Derek’s voice increased in volume. “And counsel, let me add that this court is weary of your relentless efforts to delay this trial and prevent justice from being done. I reiterate that any further frivolous motions may be considered grounds for contempt.”

Grandstanding for the press again? “Understood, your honor.”

“I hope so, counsel. For your sake. Now let’s proceed.”

Prior to trial, Derek had announced that due to the seriousness of the charges presented, contrary to the usual practice in federal court, he would permit the attorneys to directly question the prospective jurors. Ben wasn’t about to complain—he could learn a good deal more about the jurors than he would if Derek were asking the questions.

The bailiff called the first nineteen names on his list into the jury box. On cue, each of them introduced themselves and briefly described their occupations and marital statuses. Ben saw Myra furiously trying to scribble down each biographical detail. The jury pool appeared to be largely lower middle class, not well educated. The usual. Too often, people in the upper strata of society have means of avoiding jury duty, leaving it to those workaday sorts who are grateful to have a day off with pay. The same folks demographics indicated could be influenced by tabloid journalism and prosecution pleas for justice.
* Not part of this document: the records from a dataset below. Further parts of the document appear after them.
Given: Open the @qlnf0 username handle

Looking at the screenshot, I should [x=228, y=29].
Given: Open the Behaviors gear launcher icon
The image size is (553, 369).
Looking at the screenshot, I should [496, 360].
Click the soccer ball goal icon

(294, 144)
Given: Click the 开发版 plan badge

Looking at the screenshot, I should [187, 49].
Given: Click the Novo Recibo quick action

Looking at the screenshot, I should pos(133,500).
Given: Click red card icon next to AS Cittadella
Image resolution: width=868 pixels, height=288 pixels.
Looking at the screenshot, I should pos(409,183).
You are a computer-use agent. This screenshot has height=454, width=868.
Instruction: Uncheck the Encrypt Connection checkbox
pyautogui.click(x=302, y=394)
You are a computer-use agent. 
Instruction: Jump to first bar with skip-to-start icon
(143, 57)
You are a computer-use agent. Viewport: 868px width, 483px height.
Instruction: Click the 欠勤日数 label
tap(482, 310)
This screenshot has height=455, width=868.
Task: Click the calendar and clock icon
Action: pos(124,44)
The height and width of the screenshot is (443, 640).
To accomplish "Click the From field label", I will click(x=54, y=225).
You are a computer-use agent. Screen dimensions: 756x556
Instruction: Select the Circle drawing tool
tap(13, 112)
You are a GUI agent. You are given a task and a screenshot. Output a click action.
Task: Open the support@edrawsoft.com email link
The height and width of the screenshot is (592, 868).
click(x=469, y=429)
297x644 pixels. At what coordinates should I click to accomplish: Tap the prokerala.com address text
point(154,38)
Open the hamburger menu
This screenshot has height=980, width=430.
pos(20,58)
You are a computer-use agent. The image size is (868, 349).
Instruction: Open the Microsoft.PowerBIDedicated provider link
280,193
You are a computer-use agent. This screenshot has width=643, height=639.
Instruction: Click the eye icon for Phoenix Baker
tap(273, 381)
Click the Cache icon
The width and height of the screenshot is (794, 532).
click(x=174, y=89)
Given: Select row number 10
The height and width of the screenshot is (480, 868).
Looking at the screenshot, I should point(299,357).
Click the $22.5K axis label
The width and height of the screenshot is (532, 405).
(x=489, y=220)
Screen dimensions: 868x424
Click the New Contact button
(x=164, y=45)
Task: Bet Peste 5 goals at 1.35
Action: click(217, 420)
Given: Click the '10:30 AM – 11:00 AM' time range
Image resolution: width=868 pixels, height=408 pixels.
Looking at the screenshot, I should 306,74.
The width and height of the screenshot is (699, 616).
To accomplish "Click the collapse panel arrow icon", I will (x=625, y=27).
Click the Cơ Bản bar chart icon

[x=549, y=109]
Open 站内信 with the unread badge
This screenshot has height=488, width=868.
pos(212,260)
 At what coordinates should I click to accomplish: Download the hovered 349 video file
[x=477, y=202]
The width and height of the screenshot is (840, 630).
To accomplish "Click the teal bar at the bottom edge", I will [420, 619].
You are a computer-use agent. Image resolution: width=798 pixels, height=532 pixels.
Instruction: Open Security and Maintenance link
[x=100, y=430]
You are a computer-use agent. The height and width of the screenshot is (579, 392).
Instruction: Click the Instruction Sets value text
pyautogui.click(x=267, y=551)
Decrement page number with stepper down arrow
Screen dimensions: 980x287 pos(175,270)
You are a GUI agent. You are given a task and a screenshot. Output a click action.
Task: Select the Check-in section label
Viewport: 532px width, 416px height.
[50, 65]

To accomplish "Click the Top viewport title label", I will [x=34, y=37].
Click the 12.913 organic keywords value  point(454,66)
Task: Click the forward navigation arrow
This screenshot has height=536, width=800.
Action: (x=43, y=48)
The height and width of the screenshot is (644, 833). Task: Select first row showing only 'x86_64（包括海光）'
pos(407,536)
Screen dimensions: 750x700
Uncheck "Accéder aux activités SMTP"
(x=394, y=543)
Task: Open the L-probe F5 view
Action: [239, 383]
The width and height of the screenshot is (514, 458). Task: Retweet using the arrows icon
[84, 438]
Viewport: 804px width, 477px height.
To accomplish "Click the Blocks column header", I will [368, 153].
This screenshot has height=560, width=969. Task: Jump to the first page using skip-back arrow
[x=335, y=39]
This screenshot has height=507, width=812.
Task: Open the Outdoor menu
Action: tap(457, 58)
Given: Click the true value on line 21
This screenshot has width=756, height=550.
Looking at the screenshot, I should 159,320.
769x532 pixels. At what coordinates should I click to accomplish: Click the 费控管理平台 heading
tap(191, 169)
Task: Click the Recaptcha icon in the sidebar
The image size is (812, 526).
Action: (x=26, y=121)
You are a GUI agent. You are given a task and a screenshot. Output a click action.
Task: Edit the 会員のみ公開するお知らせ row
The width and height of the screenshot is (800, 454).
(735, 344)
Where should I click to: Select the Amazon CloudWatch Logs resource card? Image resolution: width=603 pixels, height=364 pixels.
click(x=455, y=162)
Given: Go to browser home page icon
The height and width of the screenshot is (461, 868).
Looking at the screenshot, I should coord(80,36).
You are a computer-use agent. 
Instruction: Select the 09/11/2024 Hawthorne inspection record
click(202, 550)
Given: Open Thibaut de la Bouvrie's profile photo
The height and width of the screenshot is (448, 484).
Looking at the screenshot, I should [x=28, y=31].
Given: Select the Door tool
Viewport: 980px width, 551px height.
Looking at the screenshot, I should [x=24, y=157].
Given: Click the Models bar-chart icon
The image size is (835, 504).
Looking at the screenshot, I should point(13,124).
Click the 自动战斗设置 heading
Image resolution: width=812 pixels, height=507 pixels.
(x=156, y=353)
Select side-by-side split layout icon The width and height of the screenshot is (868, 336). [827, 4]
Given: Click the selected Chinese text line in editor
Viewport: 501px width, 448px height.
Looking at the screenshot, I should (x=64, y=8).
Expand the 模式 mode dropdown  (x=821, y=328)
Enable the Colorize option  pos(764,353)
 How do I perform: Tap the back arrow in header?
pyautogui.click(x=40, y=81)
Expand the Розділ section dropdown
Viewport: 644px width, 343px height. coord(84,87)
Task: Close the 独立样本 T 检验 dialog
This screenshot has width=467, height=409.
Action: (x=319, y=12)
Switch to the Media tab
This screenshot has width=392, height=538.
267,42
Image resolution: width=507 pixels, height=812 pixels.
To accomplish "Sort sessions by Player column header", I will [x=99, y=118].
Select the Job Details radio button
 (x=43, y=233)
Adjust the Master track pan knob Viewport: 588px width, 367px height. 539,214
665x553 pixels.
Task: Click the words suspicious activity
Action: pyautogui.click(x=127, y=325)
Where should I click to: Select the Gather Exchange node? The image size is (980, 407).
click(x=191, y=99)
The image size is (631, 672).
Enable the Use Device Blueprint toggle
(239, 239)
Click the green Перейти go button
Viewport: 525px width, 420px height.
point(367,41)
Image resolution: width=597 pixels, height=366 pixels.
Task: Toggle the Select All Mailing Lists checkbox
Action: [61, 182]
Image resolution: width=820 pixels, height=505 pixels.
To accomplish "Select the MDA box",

There were twelve women, seven men—a devastatingly unfavorable imbalance. Conventional wisdom dictated that Ben try to get rid of as many women as possible; women tended to be much harder on other women than men, particularly when sexual impropriety was involved. Unfortunately, the remaining jury pool was over two-thirds female; even if Ben used all twenty peremptory challenges, this jury was going to have a disproportionate share of women.

Derek introduced all the lawyers and asked if any of the jurors knew them. No one did. When he asked the same question about Christina, every hand in the box shot up. As became clear, most of the jurors either read the papers or watched the TV news, and many considered themselves very well informed about Tulsa’s Drug Princess. Then Derek asked the ultimate questions—whether they had already formed an opinion about the case, and whether they believed they could still evaluate the evidence fairly and without prejudice. Not surprisingly, they all did. Ben knew without a confession of prejudice he had virtually no hope of removing a juror for cause. That left him with a limited number of peremptories. Of course, even if he could remove more jurors, with whom would he replace them? The jury remainders sitting outside would be no different.